- WHAT YOU HAVE TO DO:
Would you print the records as they stand, down to the last character?

(Items from a dataset)
>>>>>
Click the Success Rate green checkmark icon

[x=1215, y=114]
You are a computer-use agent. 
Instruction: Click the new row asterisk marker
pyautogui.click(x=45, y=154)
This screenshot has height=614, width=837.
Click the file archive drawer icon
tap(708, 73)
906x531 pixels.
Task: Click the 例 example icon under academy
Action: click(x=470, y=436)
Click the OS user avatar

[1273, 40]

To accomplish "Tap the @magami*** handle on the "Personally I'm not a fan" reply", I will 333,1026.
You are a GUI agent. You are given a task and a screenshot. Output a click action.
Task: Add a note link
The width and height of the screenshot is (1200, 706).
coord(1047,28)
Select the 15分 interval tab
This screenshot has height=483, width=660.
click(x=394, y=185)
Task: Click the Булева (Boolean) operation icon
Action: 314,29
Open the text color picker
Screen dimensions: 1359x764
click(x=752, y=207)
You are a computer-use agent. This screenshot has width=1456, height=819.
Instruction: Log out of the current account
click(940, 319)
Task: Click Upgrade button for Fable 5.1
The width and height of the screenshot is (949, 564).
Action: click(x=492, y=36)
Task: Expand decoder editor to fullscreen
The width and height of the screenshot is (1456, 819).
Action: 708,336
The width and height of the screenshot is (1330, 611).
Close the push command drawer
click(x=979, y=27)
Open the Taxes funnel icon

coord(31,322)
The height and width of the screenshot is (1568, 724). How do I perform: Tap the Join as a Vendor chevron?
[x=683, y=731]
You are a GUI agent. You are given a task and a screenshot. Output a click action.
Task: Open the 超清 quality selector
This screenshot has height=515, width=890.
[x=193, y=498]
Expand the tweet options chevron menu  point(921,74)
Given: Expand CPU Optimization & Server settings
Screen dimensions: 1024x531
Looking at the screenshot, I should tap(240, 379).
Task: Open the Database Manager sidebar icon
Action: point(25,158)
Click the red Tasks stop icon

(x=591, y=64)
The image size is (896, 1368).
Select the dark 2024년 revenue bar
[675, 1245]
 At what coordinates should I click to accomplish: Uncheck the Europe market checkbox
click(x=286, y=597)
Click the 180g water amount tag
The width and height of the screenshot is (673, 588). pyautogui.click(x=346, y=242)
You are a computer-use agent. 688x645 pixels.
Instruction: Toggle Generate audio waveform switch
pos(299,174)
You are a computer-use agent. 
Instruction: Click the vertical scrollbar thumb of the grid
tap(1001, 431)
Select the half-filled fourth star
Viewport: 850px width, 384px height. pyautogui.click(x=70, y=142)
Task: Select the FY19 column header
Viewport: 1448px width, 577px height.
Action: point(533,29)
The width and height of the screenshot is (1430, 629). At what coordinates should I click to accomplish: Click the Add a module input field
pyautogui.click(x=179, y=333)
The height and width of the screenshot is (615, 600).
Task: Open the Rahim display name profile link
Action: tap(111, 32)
<<<<<
- ANSWER SECTION:
Click the Success Rate green checkmark icon

[x=1215, y=114]
You are a computer-use agent. 
Instruction: Click the new row asterisk marker
pyautogui.click(x=45, y=154)
This screenshot has height=614, width=837.
Click the file archive drawer icon
tap(708, 73)
906x531 pixels.
Task: Click the 例 example icon under academy
Action: click(x=470, y=436)
Click the OS user avatar

[1273, 40]

To accomplish "Tap the @magami*** handle on the "Personally I'm not a fan" reply", I will 333,1026.
You are a GUI agent. You are given a task and a screenshot. Output a click action.
Task: Add a note link
The width and height of the screenshot is (1200, 706).
coord(1047,28)
Select the 15分 interval tab
This screenshot has height=483, width=660.
click(x=394, y=185)
Task: Click the Булева (Boolean) operation icon
Action: 314,29
Open the text color picker
Screen dimensions: 1359x764
click(x=752, y=207)
You are a computer-use agent. This screenshot has width=1456, height=819.
Instruction: Log out of the current account
click(940, 319)
Task: Click Upgrade button for Fable 5.1
The width and height of the screenshot is (949, 564).
Action: click(x=492, y=36)
Task: Expand decoder editor to fullscreen
The width and height of the screenshot is (1456, 819).
Action: 708,336
The width and height of the screenshot is (1330, 611).
Close the push command drawer
click(x=979, y=27)
Open the Taxes funnel icon

coord(31,322)
The height and width of the screenshot is (1568, 724). How do I perform: Tap the Join as a Vendor chevron?
[x=683, y=731]
You are a GUI agent. You are given a task and a screenshot. Output a click action.
Task: Open the 超清 quality selector
This screenshot has height=515, width=890.
[x=193, y=498]
Expand the tweet options chevron menu  point(921,74)
Given: Expand CPU Optimization & Server settings
Screen dimensions: 1024x531
Looking at the screenshot, I should tap(240, 379).
Task: Open the Database Manager sidebar icon
Action: point(25,158)
Click the red Tasks stop icon

(x=591, y=64)
The image size is (896, 1368).
Select the dark 2024년 revenue bar
[675, 1245]
 At what coordinates should I click to accomplish: Uncheck the Europe market checkbox
click(x=286, y=597)
Click the 180g water amount tag
The width and height of the screenshot is (673, 588). pyautogui.click(x=346, y=242)
You are a computer-use agent. 688x645 pixels.
Instruction: Toggle Generate audio waveform switch
pos(299,174)
You are a computer-use agent. 
Instruction: Click the vertical scrollbar thumb of the grid
tap(1001, 431)
Select the half-filled fourth star
Viewport: 850px width, 384px height. pyautogui.click(x=70, y=142)
Task: Select the FY19 column header
Viewport: 1448px width, 577px height.
Action: point(533,29)
The width and height of the screenshot is (1430, 629). At what coordinates should I click to accomplish: Click the Add a module input field
pyautogui.click(x=179, y=333)
The height and width of the screenshot is (615, 600).
Task: Open the Rahim display name profile link
Action: tap(111, 32)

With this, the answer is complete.